Inspector General will investigate Hibbing VA (Mesabi Daily News)
The Inspector General’s Office will investigate the allegations of former Hibbing VA Clinic employees who have said they were ordered to backdate medical records at the facility, according to 8th District U.S. Rep. Rick Nolan. In addition, in a telephone interview with the Mesabi Daily News Wednesday afternoon, the Democratic congressman said the investigation will also consider allegations by the former employees of a hostile work environment. “None of the six women I talked with (a week ago in Mountain Iron) told me they had ever been interviewed. That’s not an investigation if you don’t talk to people who are making the allegations.” Nolan said he believes the investigation will be processed quickly by Washington standards. “I’m thinking months, not years,” he said. The former VA workers have said that they were required to backdate medical appointment schedules to make it appear that some veterans were being seen far sooner than when the appointments actually took place. In addition, they also said there was a policy and attitude that put profits ahead of the wellbeing of veterans.

Bad things happen to whistleblowers when watchdogs become attack dogs (Washington Examiner)

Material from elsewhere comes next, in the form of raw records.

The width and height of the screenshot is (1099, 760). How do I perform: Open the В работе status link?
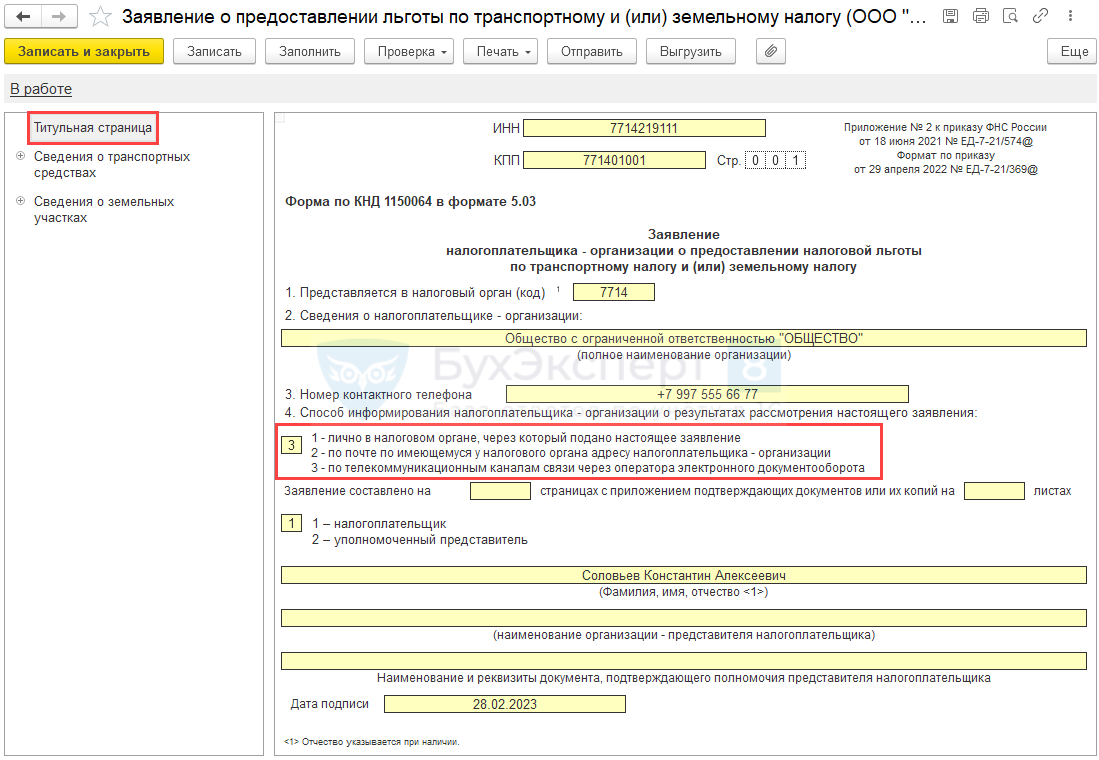click(41, 89)
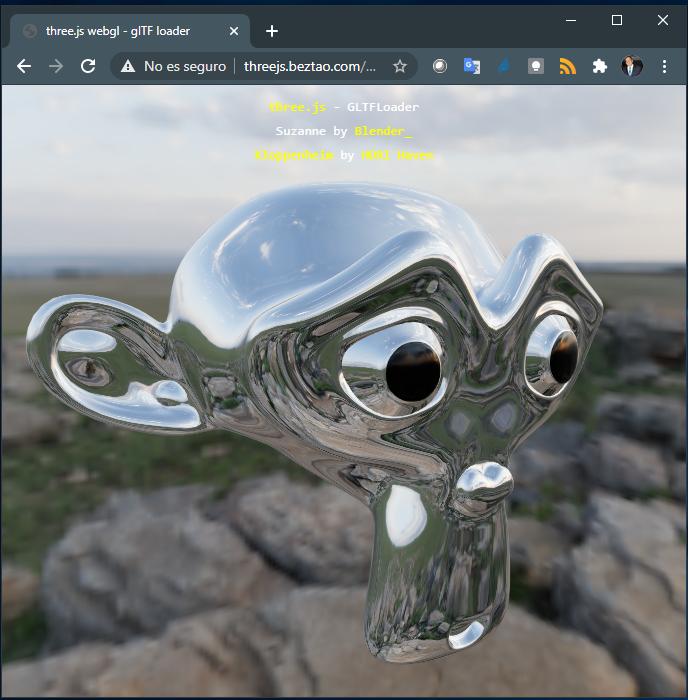Reload the three.js page
This screenshot has height=700, width=688.
88,66
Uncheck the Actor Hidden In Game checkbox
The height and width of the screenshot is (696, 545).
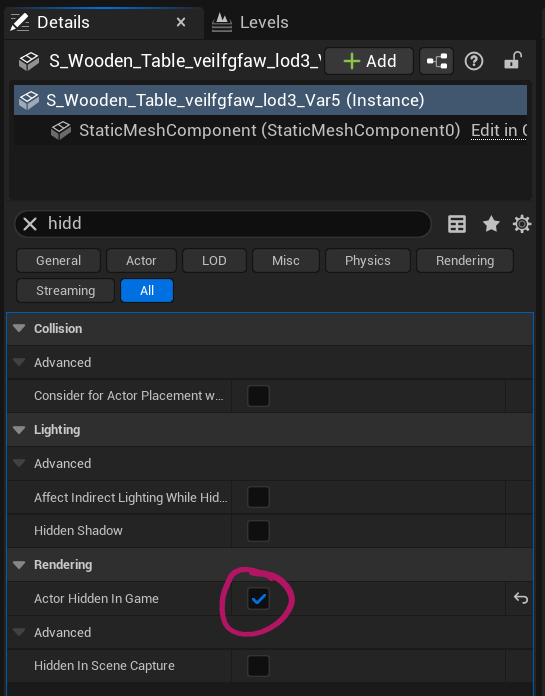pos(258,599)
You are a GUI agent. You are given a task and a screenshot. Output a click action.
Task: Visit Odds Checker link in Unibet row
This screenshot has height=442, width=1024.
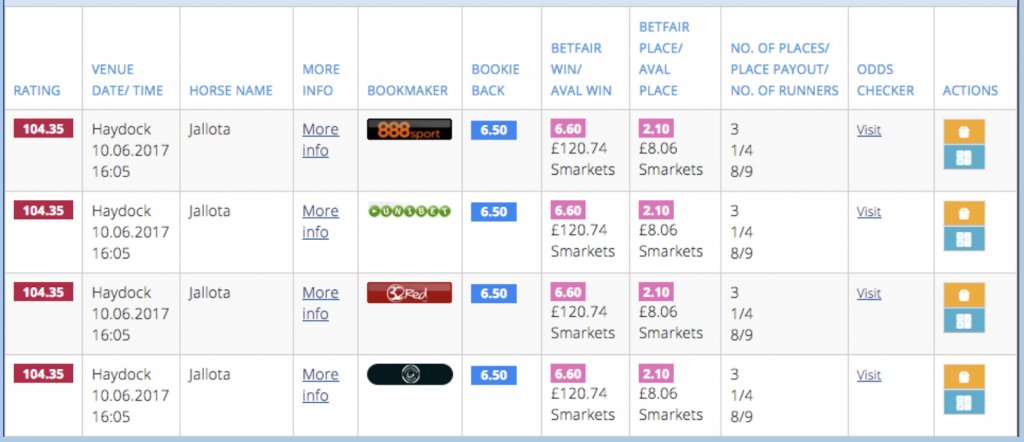point(869,212)
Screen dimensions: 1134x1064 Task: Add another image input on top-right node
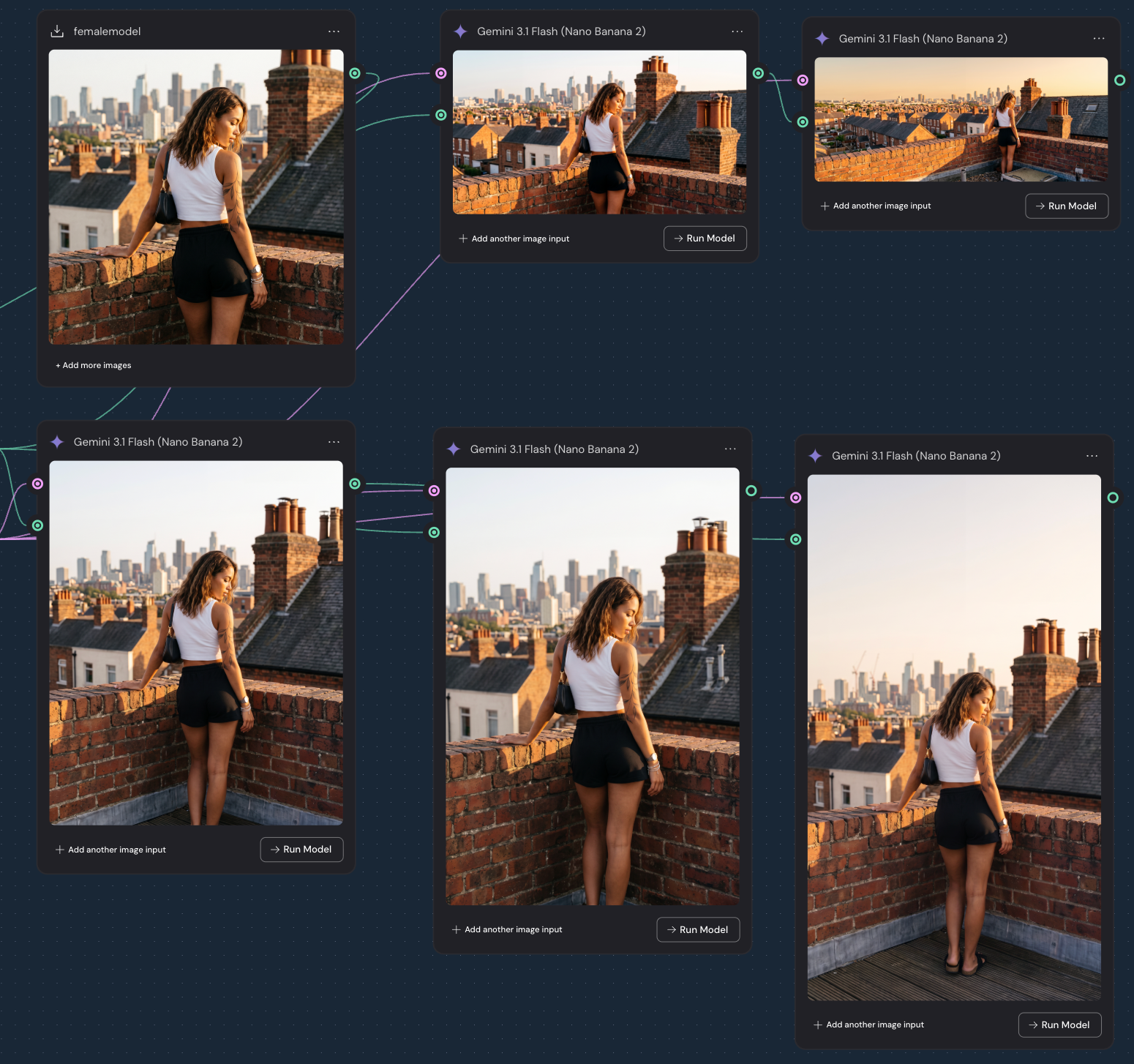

Terrance Peterson was trained in the military to report wrongdoing, regardless of the consequences. That code of integrity did not serve him well after he reported wrongdoing to the Department of Veterans Affairs inspector general. In January 2013, Peterson complained to the IG about unsanitary conditions at the Wilmington, Del., VA hospital where he worked. He had filed previous complaints that veterans faced needless delays in getting care. The IG turned Peterson’s charges over to agency administrators so they could investigate themselves. They found they did nothing wrong and the case was dropped. What followed was a year of retaliation, the former Navy and Marine medic says. Hospital administrators claimed Peterson was a hothead prone to complaining to outside agencies. Peterson was transferred out of the dialysis unit, the one he complained about. He was accused of making threats against his boss, a doctor who ran the department, and was directed to attend anger management sessions.